Dopo mesi di attività formative e laboratori diffusi nei territori, Calabria in Fabula apre ufficialmente la nuova stagione degli spettacoli dal vivo. Il progetto promosso da Teatro in Note, con la direzione artistica di Vera Segreti, inaugurerà il proprio cartellone a Santa Severina, trasformando il borgo crotonese nel primo palcoscenico di un viaggio culturale che attraverserà l’intera Calabria fino alla fine di giugno.

L’edizione 2026 ha rafforzato la dimensione partecipativa del progetto, coinvolgendo centinaia di persone attraverso circa novanta appuntamenti tra masterclass e laboratori teatrali realizzati nelle comunità di Aprigliano, Santa Severina, Curinga, Pizzo e Melicuccà. Un percorso condiviso che ha interessato scuole, spazi pubblici e luoghi di aggregazione, portando il teatro fuori dai contesti tradizionali e trasformandolo in occasione di incontro e crescita collettiva.

Le attività, curate da Teatro in Note insieme ai partner MammutTeatro e Scena Verticale, hanno coinvolto bambini, ragazzi e adulti in un’esperienza costruita attorno ai linguaggi della scena, dell’ascolto e della partecipazione culturale. In ogni territorio i laboratori si sono conclusi con restituzioni pubbliche aperte alle comunità, creando momenti di condivisione e dialogo tra artisti e cittadini.

Vera Segreti racconta la visione del progetto

Per la direttrice artistica Vera Segreti il cartellone degli spettacoli rappresenta la naturale prosecuzione del lavoro svolto nei mesi precedenti. “Le masterclass e la programmazione artistica fanno parte dello stesso percorso – spiega –. Calabria in Fabula prova a costruire relazioni attraverso il teatro e a creare occasioni di partecipazione nei territori”.

Un progetto che punta dunque a rafforzare il legame tra cultura e comunità, soprattutto nei centri più piccoli della regione, valorizzando le arti performative come strumento di inclusione, crescita sociale e valorizzazione identitaria.

Il debutto al Castello Carafa con Mana Chuma Teatro

Ad aprire il programma degli spettacoli sarà il Castello Carafa di Santa Severina, che sabato 30 maggio alle 21 ospiterà “Longa è a Jurnata” di Mana Chuma Teatro. Il testo, scritto da Salvatore Arena e finalista al Premio Riccione per il Teatro, vedrà in scena lo stesso Arena insieme a Massimo Barilla.

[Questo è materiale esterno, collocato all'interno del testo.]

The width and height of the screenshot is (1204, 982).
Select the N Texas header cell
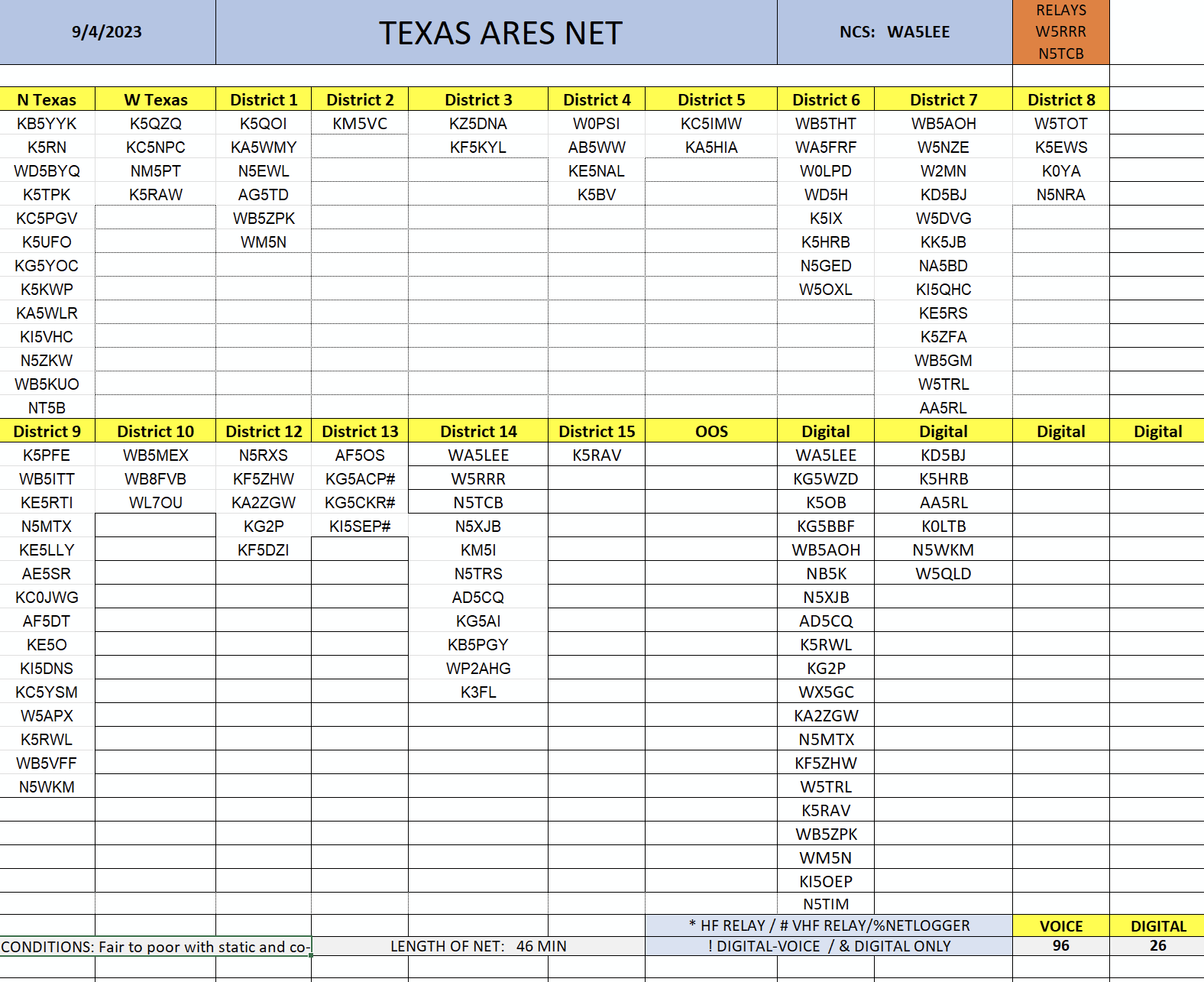[47, 99]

Ambientata alla fine degli anni Settanta, l’opera racconta la storia di due uomini sospesi tra precarietà, marginalità e desiderio di riscatto. Attraverso il linguaggio del teatro civile, lo spettacolo affronta temi sociali profondi restituendo voce e dignità a esistenze spesso invisibili.

Teatro danza e teatro canzone nel secondo appuntamento

Il programma proseguirà domenica 31 maggio con una doppia proposta artistica. Alle 20 spazio a “Micro-etnografie”, spettacolo di teatro danza della compagnia Create Danza / Create Pro con coreografie di Filippo Stabile. Attraverso la danza contemporanea, la produzione rilegge il patrimonio culturale calabrese tra riti, tradizioni e contaminazioni storiche lasciate dalle dominazioni che hanno attraversato la regione nei secoli.

A seguire, alle 21, andrà in scena “…ed è vera soltanto a metà”, spettacolo di teatro canzone con Vera Segreti, Daniele Moraca e un ensemble di musicisti composto da Sasà Calabrese, Roberto Risorto e Salvatore Cauteruccio. Lo spettacolo accompagnerà il pubblico dentro alcune delle più intense storie d’amore della musica italiana, intrecciando canzoni, racconti e memorie dedicate a figure come Gino Paoli, Ornella Vanoni, Luigi Tenco e Dalida.

Cultura e partecipazione nei piccoli centri

Il weekend di Santa Severina rappresenta così il primo tassello di un percorso che accompagnerà Calabria in Fabula nei cinque comuni coinvolti dal progetto fino alla fine di giugno. L’obiettivo resta quello di portare cultura, partecipazione e spettacolo dal vivo anche nei territori più piccoli, creando nuove occasioni di incontro attraverso il teatro, la musica e la danza.

Calabria in Fabula è co-finanziato dalla Regione Calabria con Fondi PAC 2014-2020 nell’ambito dell’Avviso pubblico dedicato ai Progetti Speciali Teatrali Annualità 2025.